Il n'est pas toujours évident de comprendre le langage des chiens et l'on est souvent réduit à des conjectures pour donner un sens à leurs aboiements. Mais lorsqu'un être humain traite un autre être humain de chien, lorsqu'il s'entend rétorquer: chien toi-même et lorsqu'ils se mettent tous les deux à aboyer en phase, alors là, ça devient franchement inextricable. C'est exactement ce qui s'est passé récemment au Parlement et il a fallu les jappements répétés du chien de garde Nabih Berri pour ramener les deux canidés, Assem Qanso et Khaled Ad-Daher, à leur "humanité".

Ceux qui apprécient la compagnie des chiens vous assurent qu'il n'y a point de mystère là-dedans et qu'ils perçoivent sans difficulté le sens de leurs aboiements. Des spécialistes ont même réussi à en répertorier les nuances et à les codifier. Ainsi, selon eux, plus les aboiements sont rapprochés, plus le chien est inquiet. Moins le son est grave et profond, moins le chien est sûr de lui et inversement. Il existe donc bien un code et une interprétation du langage canin.

Assem Qanso et Khaled Ad-Daher ont défrayé la chronique, mais ils ne sont pas les seuls à aboyer. Toute la meute politique libanaise le fait avec plus ou moins de véhémence. En prêtant attentivement l'oreille et en suivant de près les explications fournies par les éthologues, on pourrait construire une table de correspondance attribuant à chaque type d'aboiement, sa signification et le canidé correspondant.

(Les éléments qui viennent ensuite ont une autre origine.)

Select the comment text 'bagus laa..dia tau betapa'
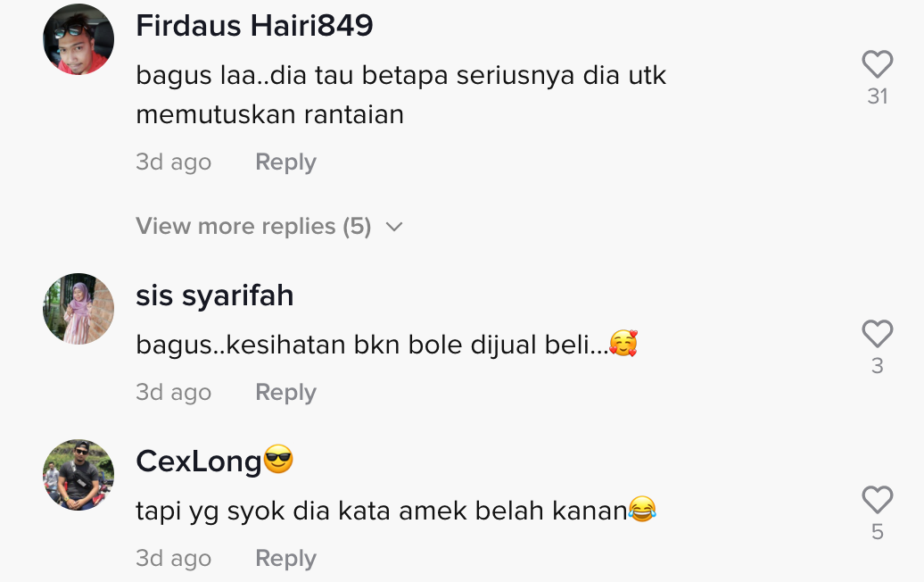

En voici quelques exemples pris au hasard:

Aboiements suivis d'un long hurlement: Attention à toi ! Où est le reste de la meute ? (Hassan Nasrallah)

Enchaînements de 3 ou 4 aboiements: Il y a un problème ici, mais je ne sais pas lequel (Michel Aoun).

Succession d'aboiements et de pauses: Où êtes vous ? Je suis tout seul ! (Saad Hariri).

Jappements étouffés: Je suis mort de peur ! (Walid Joumblatt)

Passant du grave à l'aigu entrecoupé d'un petit aboiement: Je m'ennuie, venez me chercher ! (Michel Sleiman)

Un seul jappement très bref et aigu: Ouille ! (Najib Miqati)

Aboiement modulé en bâillement: Ouais ! Super ! (Nabih Berri)

Aboiements sourds et profonds semblant venir du fond de la gorge: Recule, dégage ! (Ali Ammar)

Un, deux ou trois aboiements sonores sur un registre plutôt élevé: Bonjour ! (Sami Gemayel)

Successions rapides d'aboiements de tonalité moyenne: Un intrus est là, rassemblez vous ! (Samir Geagea)

Aboiements bégayés de tonalité moyenne: Viens jouer avec moi (Ammar Houri)

Il ne viendrait jamais à l'esprit d'un humain de traiter un autre humain d'humain. Pour l'insulter ou l'avilir, il le qualifierait volontiers d'animal ou plus explicitement d'âne, d'hyène, de chien ...etc. Au Liban, traiter un adversaire de traître ou d'espion n'émeut plus personne, mais le traiter publiquement de chien apporte une fraicheur toute nouvelle qui manquait cruellement au débat public. Et au train où vont les choses, il n'est pas impossible de voir un jour débarquer toute la ménagerie avec son répertoire de braiments, meuglements et autres grognements.